PROBLEM 1:
Summarize the forum thread about reaching a local dev server from another machine on the network in two sentences.
PROBLEM 2:
Write the next post that could follow in the forum thread about reaching a local dev server from another machine on the network.

PASSAGE SHOWN:
I have one more question, using “pnpm run dev” I can access the system locally, but how can I access it from another system on my network, as stated before I am new to linux and can only follow details steps given. Thanks again in advance.

1 Like

You’ll notice in the vite terminal on run that it mentions a --host flag, that’s not being executed on the dev call but I believe you can pass that in somehow. I would like that to be a flag for the same reason, local network access but I’m not sure where to add that to the run process top of mind right now. That will (I believe) run the server on all of your external interfaces and be accessible on the network via external IP.

Protip: Don’t do this in production ever

1 Like

I just added it here to dev in package.json, and I’m seeing my external IP as a network host.

@mahoney - thanks that worked.
image

@Mahoney – I am not sure if this is anything that may be of interest but after adding the “–host” parameter to “pnpm run dev”, I decided to also change the host parameter at “bolt.new-any-llm/app/utils/cat constants.ts” to point to my computer ip address “192.168.1.49:11434”

PROVIDED INFORMATION:
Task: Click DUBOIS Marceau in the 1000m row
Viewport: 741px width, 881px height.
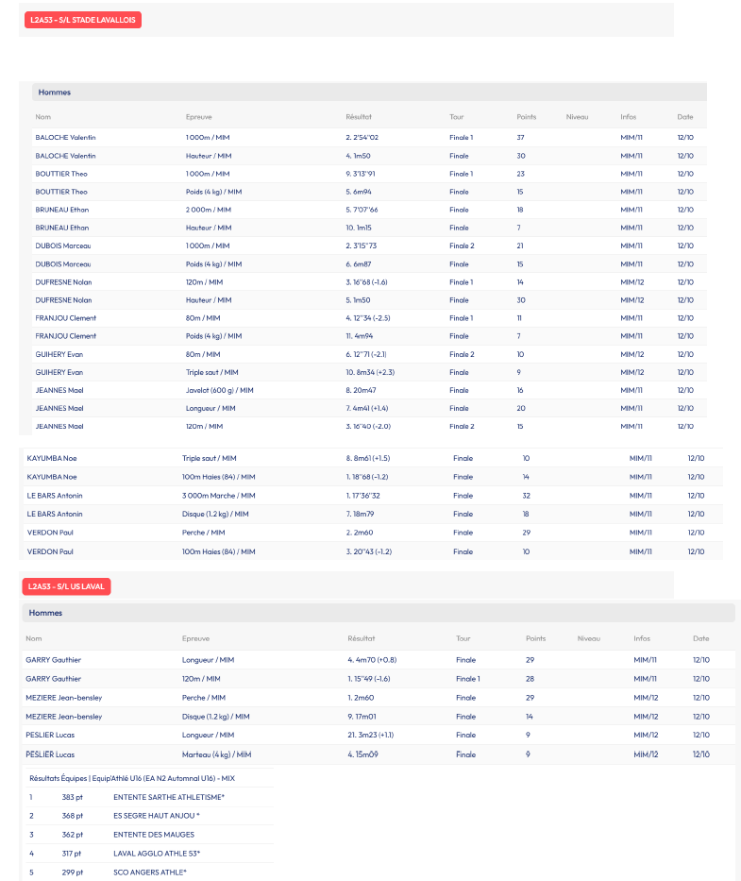Action: click(63, 246)
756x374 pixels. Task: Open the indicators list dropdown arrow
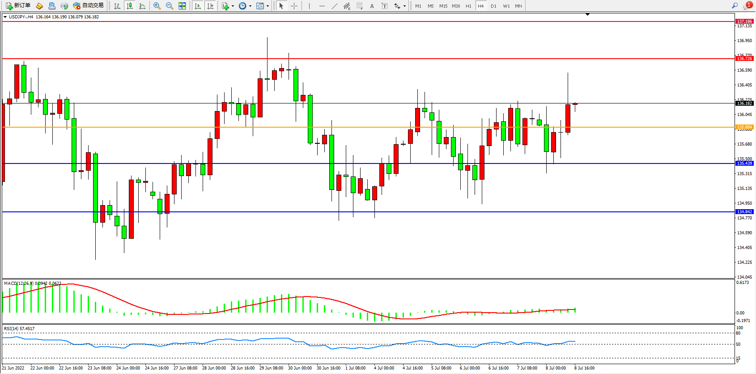tap(233, 6)
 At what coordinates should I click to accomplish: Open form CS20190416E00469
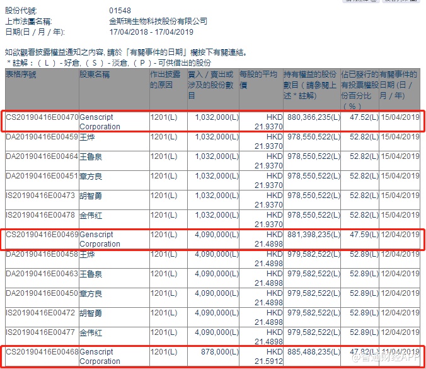(42, 235)
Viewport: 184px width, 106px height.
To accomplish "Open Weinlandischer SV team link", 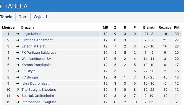I will click(x=36, y=59).
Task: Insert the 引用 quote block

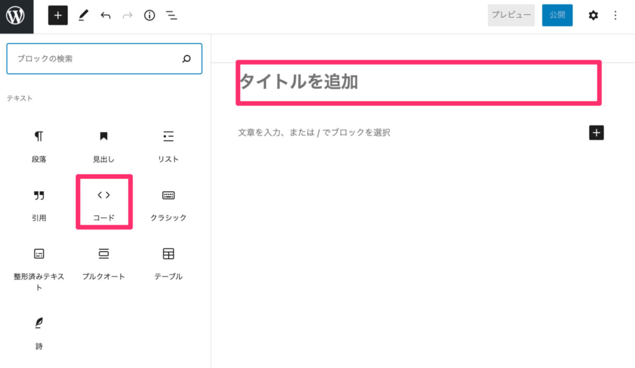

WRITTEN RESPONSE 1:
A user who can reach the system locally with "pnpm run dev" asks how to reach it from another system on the network. Replies suggest vite's --host flag, which should run the server on all external interfaces, warn never to do this in production, and report adding the flag to the dev script in package.json; the asker confirms that this worked and mentions also pointing the host parameter in a constants file to the computer's IP address, "192.168.1.49:11434".

WRITTEN RESPONSE 2:
After doing this I noticed OTTODEV got very slow. I ran “ollama ps” and saw that the model was loaded 100% in the CPU and was twice the size it should be ”110 GB”. Stopping and restarting the Ollama.service did not help, so I reinstall Ollama “curl -fsSL https://ollama.com/install.sh | sh” and restarted OTTODEV and this fixed both issues of seeing the ollama models externally and having the models loaded fully into the GPU.
when I reset the “constants.ts” parameter back to “localhost” it broke the external access with the error.

Again, I am not sure if this is of any use to you but just in case it may help someone else having slowness because the model is not loaded in GPU, or not able to access their models remotely. ( Note: I did not create a Modelfile as the num_ctx was already at 32768 for qwen32 /qwen14; ollama-dolphin was at 256000 by default)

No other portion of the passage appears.